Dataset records
* BEGIN *

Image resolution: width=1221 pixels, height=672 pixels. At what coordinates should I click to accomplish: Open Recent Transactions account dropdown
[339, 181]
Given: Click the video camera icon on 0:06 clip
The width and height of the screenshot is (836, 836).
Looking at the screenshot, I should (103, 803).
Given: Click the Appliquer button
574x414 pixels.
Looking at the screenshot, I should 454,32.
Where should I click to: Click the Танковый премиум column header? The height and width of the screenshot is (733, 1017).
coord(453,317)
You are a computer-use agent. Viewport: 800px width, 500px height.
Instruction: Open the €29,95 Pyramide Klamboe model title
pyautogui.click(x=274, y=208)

* END *
* BEGIN *

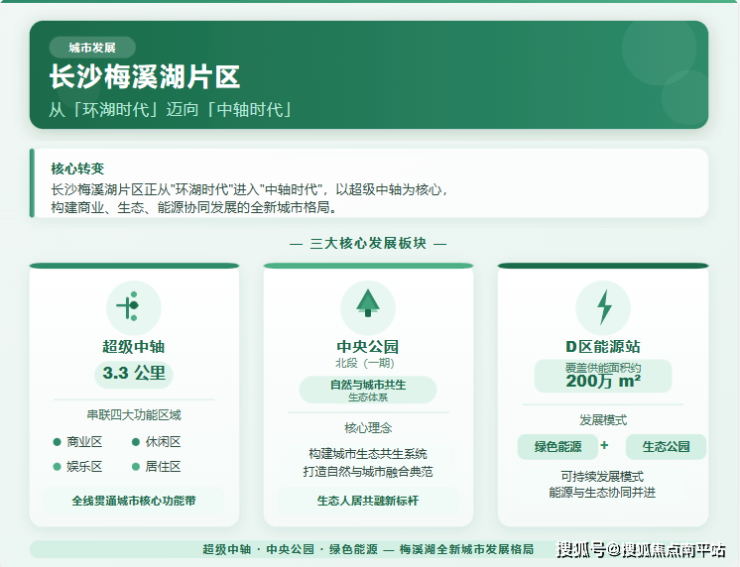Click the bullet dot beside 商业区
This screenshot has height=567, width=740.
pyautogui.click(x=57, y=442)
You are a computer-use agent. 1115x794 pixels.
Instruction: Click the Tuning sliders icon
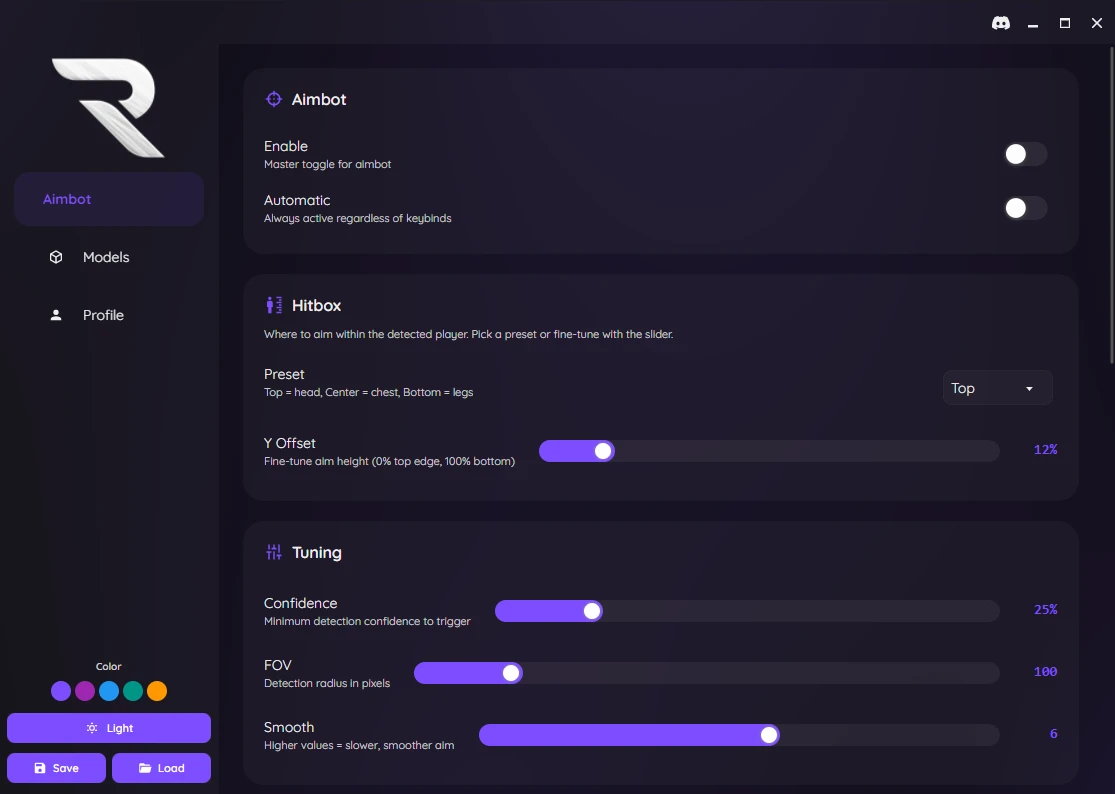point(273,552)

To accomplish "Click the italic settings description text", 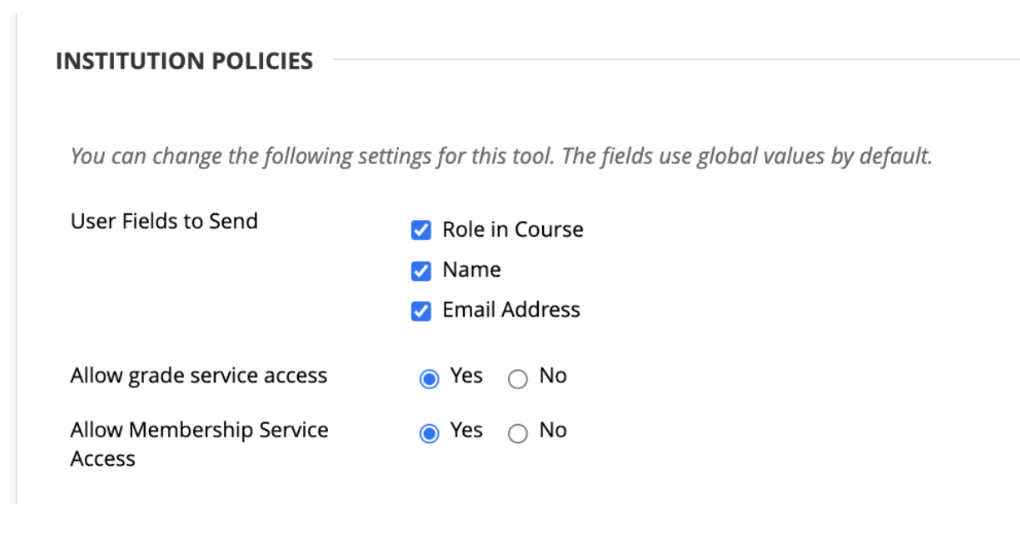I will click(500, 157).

* END *

Task objective — Repeat word for word the lines of the listing, starting at the line that contains "Image resolution: width=1221" and ending at the line that contains "Looking at the screenshot, I should (103, 803).".

Written answer —
Image resolution: width=1221 pixels, height=672 pixels. At what coordinates should I click to accomplish: Open Recent Transactions account dropdown
[339, 181]
Given: Click the video camera icon on 0:06 clip
The width and height of the screenshot is (836, 836).
Looking at the screenshot, I should (103, 803).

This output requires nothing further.